§ **Apply what you read**
- 1) Decide whether each statement, (a) to (c), agrees with the campfire safety text below. Answer yes or no for each, and quote the words from the text that settle it.
(a) A campfire must be at least 25 ft away from the property line.
(b) You generally need permission to have a campfire in your backyard.
(c) Paper contains ink and adhesives that release toxins when burned.
- 2) From the campfire safety text below, extract word for word the passage starting with "To avoid home" and going on through "toxins when burned.".
- 3) Answer these questions using the campfire safety text below.
(a) What is the first campfire safety tip?
(b) How far from flammable materials must a campfire be?
(c) In what kind of setting is the surrounding area usually too small for a campfire?

§ **Page text**
——————
As summer starts to subside and the cooler weather starts rolling in, now is the perfect time to enjoy an evening campfire under the stars with family and friends.
Although campfires are fun, there are inherent risks to them, which is why you want to ensure your land, home, and community are safe when having one. Learn how by following these campfire safety tips.
Can I Have a Campfire on My Property?
Generally, you do not need permission to have a campfire in your backyard. However, the rules and procedures are not uniform, so it is important to check local regulations from your neighborhood, town, state, etc.
To avoid home fires, your campfire must be at least 10 ft away from your property line and 25ft away from any flammable materials. These include your home, garage, shed, even low-hanging branches, etc. In suburban and rural areas, homeowners can typically accommodate these conditions. Unfortunately for urban settings, the surrounding area is usually too small to accommodate a campfire.
Campfire Safety Tips
1. ONLY Burn Wood
Burning certain materials can be dangerous for those surrounding the campfire and can cause smoke inhalation. Smoke from objects like plastic contains harmful chemicals. And with other items, they can create a poisonous gas. Even common burning materials like paper contain ink and adhesives that release toxins when burned.
——————
Saved data entries:
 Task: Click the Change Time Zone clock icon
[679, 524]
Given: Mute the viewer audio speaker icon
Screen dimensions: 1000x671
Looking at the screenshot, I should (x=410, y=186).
——————
§ **Solutions below**
- 1)
(a) No: "your campfire must be at least 10 ft away from your property line"
(b) No: "Generally, you do not need permission to have a campfire in your backyard."
(c) Yes: "Even common burning materials like paper contain ink and adhesives that release toxins when burned."

- 2)
To avoid home fires, your campfire must be at least 10 ft away from your property line and 25ft away from any flammable materials. These include your home, garage, shed, even low-hanging branches, etc. In suburban and rural areas, homeowners can typically accommodate these conditions. Unfortunately for urban settings, the surrounding area is usually too small to accommodate a campfire.
Campfire Safety Tips
1. ONLY Burn Wood
Burning certain materials can be dangerous for those surrounding the campfire and can cause smoke inhalation. Smoke from objects like plastic contains harmful chemicals. And with other items, they can create a poisonous gas. Even common burning materials like paper contain ink and adhesives that release toxins when burned.

- 3)
(a) Only burn wood.
(b) At least 25 ft.
(c) Urban settings.